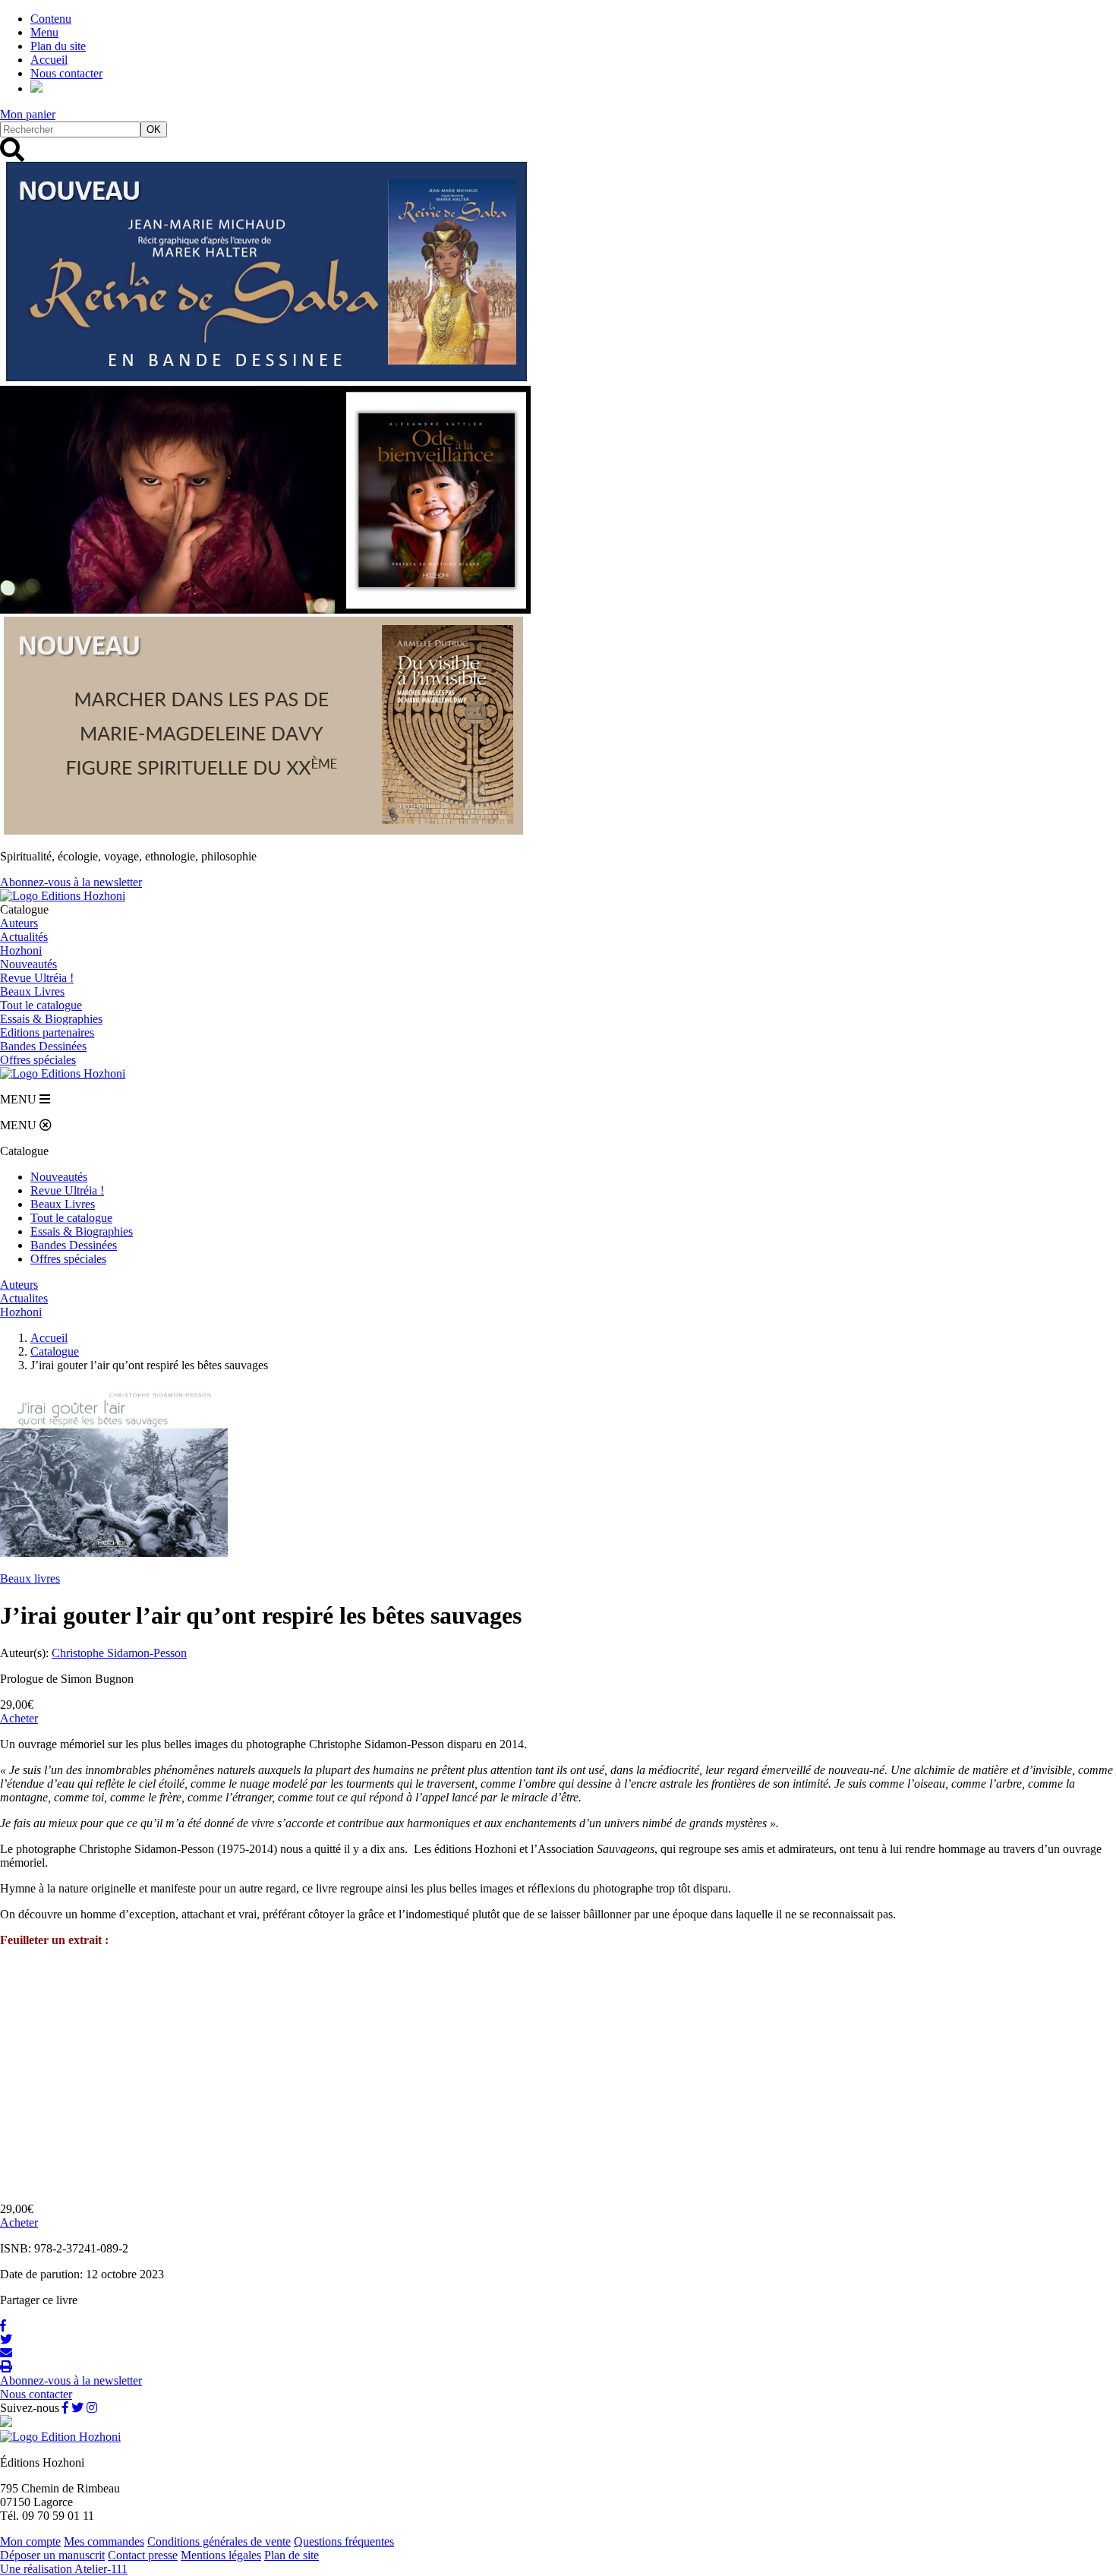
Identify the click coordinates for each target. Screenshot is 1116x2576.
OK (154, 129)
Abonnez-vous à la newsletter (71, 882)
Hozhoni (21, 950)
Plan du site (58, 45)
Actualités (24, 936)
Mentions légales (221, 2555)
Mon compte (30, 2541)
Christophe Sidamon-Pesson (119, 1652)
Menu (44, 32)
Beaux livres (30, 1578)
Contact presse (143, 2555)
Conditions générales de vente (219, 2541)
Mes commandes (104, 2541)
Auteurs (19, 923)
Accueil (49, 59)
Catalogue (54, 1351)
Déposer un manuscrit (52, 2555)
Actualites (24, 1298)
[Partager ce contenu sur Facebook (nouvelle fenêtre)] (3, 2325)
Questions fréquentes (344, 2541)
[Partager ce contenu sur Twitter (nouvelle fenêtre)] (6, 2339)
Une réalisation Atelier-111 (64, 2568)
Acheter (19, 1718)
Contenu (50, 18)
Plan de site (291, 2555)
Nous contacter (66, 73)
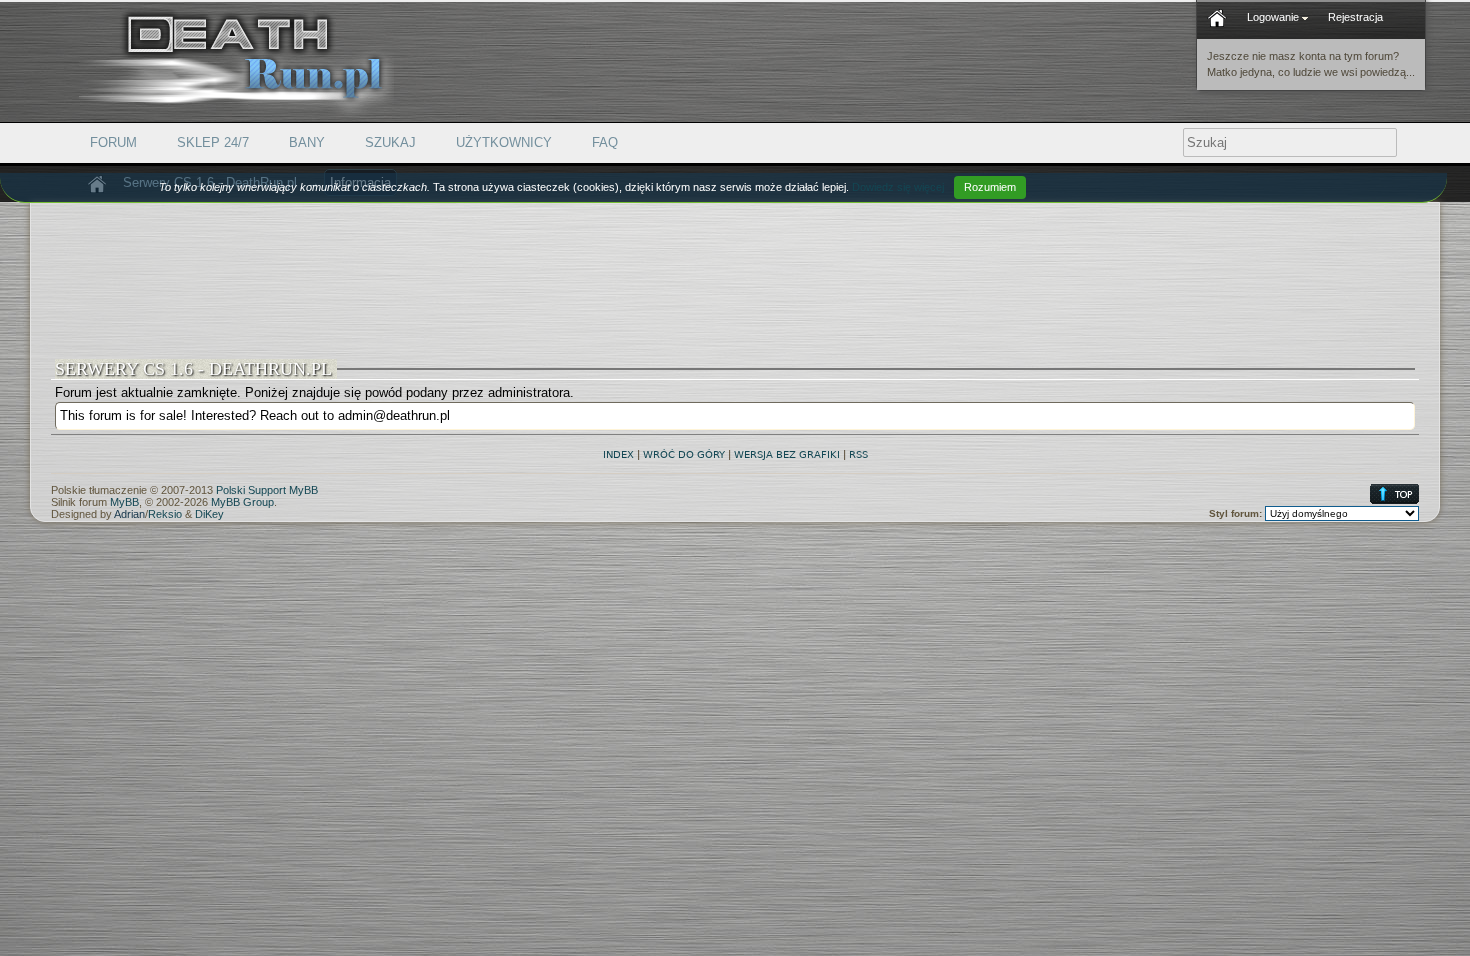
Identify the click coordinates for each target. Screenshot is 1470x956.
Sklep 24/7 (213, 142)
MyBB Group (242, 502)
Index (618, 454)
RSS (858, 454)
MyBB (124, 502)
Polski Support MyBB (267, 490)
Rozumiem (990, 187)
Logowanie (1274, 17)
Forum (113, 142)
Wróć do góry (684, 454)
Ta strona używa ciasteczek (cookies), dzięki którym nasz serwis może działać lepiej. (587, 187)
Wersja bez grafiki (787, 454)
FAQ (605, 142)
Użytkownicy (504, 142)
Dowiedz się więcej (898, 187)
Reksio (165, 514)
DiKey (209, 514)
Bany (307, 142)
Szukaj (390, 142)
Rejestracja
_ _ _ _ _ _ _
TRY IT
Write out exactly the lines from the one that contains "Conditions générales de vente (219, 2541)" through the last line of the data above, both included. Leave every picture out.

SOLUTION TO THE PROBLEM
Conditions générales de vente (219, 2541)
Mes commandes (104, 2541)
Auteurs (19, 923)
Accueil (49, 59)
Catalogue (54, 1351)
Déposer un manuscrit (52, 2555)
Actualites (24, 1298)
[Partager ce contenu sur Facebook (nouvelle fenêtre)] (3, 2325)
Questions fréquentes (344, 2541)
[Partager ce contenu sur Twitter (nouvelle fenêtre)] (6, 2339)
Une réalisation Atelier-111 (64, 2568)
Acheter (19, 1718)
Contenu (50, 18)
Plan de site (291, 2555)
Nous contacter (66, 73)
Identify the click coordinates for each target. Screenshot is 1470x956.
Sklep 24/7 (213, 142)
MyBB Group (242, 502)
Index (618, 454)
RSS (858, 454)
MyBB (124, 502)
Polski Support MyBB (267, 490)
Rozumiem (990, 187)
Logowanie (1274, 17)
Forum (113, 142)
Wróć do góry (684, 454)
Ta strona używa ciasteczek (cookies), dzięki którym nasz serwis może działać lepiej. (587, 187)
Wersja bez grafiki (787, 454)
FAQ (605, 142)
Użytkownicy (504, 142)
Dowiedz się więcej (898, 187)
Reksio (165, 514)
DiKey (209, 514)
Bany (307, 142)
Szukaj (390, 142)
Rejestracja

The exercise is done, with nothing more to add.